§ Given entries:
****************************************

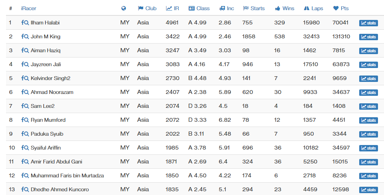384x195 pixels.
Task: Click the search icon for Syaiful Ariffin
Action: point(25,148)
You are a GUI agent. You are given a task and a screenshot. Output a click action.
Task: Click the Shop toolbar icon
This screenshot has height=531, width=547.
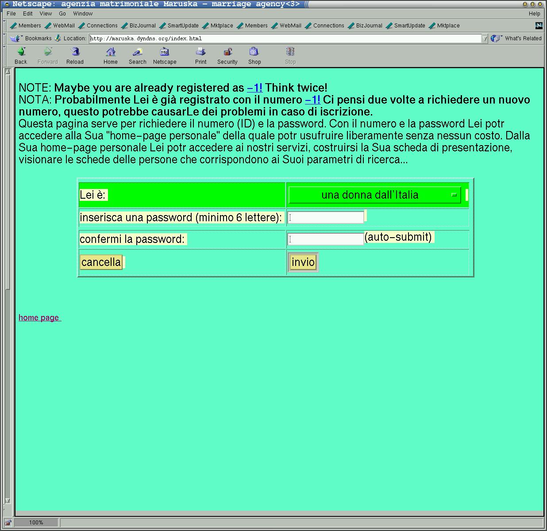coord(254,52)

****************************************

Reproduce all of the material above word for word, leaving out the pictures.

§ Solution:
384x195 pixels.
Task: Click the search icon for Syaiful Ariffin
Action: point(25,148)
You are a GUI agent. You are given a task and a screenshot. Output a click action.
Task: Click the Shop toolbar icon
This screenshot has height=531, width=547.
coord(254,52)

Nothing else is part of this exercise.